Written exercise A: In the reactor design excerpt, why does Alan Woods describe the pressurized water reactor at the base of the reactor island as proven?
Written exercise B: Rename "submarine programme" as "naval programme" in the reactor design excerpt, between "Alan Woods: Let" and "building them today.", inclusive.
----- Source excerpt
Alan Woods: Let me break that down in terms of the proven part. Our design and our plant use proven technology. At the base of the reactor island, there is a pressurised water reactor. It is the same as what Rolls-Royce has designed, built and operated for the past 60 years in the submarine programme. We do not have the same set of requirements as the submarine programme, but it is the same core technology. Is it proven? Yes, it is absolutely proven. We know it works and that we can build it. We are building them today.

The rest of the turbine island plant is designed to use products that are already available in the market today. We are not designing a power plant that requires us to invent a specialist product here or a specialist product there and that has never been made before. It is designed to use products that exist in the market. Even though it is a steam turbine, it is a commodity product we can buy. All the constituent parts at our plant are proven technology. Our civil module approach has been proven by our partner, Laing O’Rourke, which is making modules of this nature today at Worksop. We will expand that facility to replicate and grow that module manufacturing capacity. The constituent parts are all proven. There is no technology innovation at the plant that is questionable as to whether it will reach the right technology-readiness level.

Then we come to our ability to manufacture and join the modules together. Again, this is not a technology challenge. It becomes more of a logistical challenge and there is plenty of evidence in other industries—in fact, inside Rolls-Royce—where we manage those logistics from the supply chain to the module facilities to the delivery to site and to the installation and commissioning of them.
----------
----- Information provided
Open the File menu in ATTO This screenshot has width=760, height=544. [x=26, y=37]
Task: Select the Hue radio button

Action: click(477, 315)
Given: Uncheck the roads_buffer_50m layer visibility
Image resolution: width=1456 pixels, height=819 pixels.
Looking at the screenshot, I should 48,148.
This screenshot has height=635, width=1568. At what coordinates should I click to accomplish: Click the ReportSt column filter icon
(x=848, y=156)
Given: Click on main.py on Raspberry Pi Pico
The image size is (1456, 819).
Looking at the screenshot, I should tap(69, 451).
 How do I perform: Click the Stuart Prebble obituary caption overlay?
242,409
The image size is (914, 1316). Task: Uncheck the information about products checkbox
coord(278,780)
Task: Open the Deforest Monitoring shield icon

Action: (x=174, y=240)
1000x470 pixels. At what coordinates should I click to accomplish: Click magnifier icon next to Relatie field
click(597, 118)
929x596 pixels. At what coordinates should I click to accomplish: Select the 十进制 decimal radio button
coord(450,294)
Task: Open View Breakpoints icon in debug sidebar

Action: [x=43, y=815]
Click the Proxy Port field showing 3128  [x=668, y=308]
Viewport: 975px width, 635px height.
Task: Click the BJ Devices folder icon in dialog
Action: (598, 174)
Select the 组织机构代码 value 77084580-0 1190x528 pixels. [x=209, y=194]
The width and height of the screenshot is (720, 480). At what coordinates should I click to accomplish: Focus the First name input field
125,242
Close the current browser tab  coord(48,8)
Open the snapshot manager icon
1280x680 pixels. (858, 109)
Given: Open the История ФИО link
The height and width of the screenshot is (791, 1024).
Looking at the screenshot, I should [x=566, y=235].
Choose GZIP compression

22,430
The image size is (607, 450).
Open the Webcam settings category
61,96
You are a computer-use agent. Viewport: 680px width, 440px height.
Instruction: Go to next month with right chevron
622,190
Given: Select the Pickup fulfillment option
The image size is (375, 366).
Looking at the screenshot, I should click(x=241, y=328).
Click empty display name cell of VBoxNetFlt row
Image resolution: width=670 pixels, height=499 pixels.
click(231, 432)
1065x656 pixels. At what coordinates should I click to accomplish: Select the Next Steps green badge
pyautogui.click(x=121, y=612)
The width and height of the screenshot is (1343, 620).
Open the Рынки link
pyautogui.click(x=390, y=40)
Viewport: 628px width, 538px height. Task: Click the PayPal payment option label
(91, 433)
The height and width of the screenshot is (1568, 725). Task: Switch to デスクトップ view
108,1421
----------
Full response A: It is the same core technology that Rolls-Royce has designed, built and operated for the past 60 years in the submarine programme. Rolls-Royce knows it works and can be built, and is building them today.

Full response B:
Alan Woods: Let me break that down in terms of the proven part. Our design and our plant use proven technology. At the base of the reactor island, there is a pressurised water reactor. It is the same as what Rolls-Royce has designed, built and operated for the past 60 years in the naval programme. We do not have the same set of requirements as the naval programme, but it is the same core technology. Is it proven? Yes, it is absolutely proven. We know it works and that we can build it. We are building them today.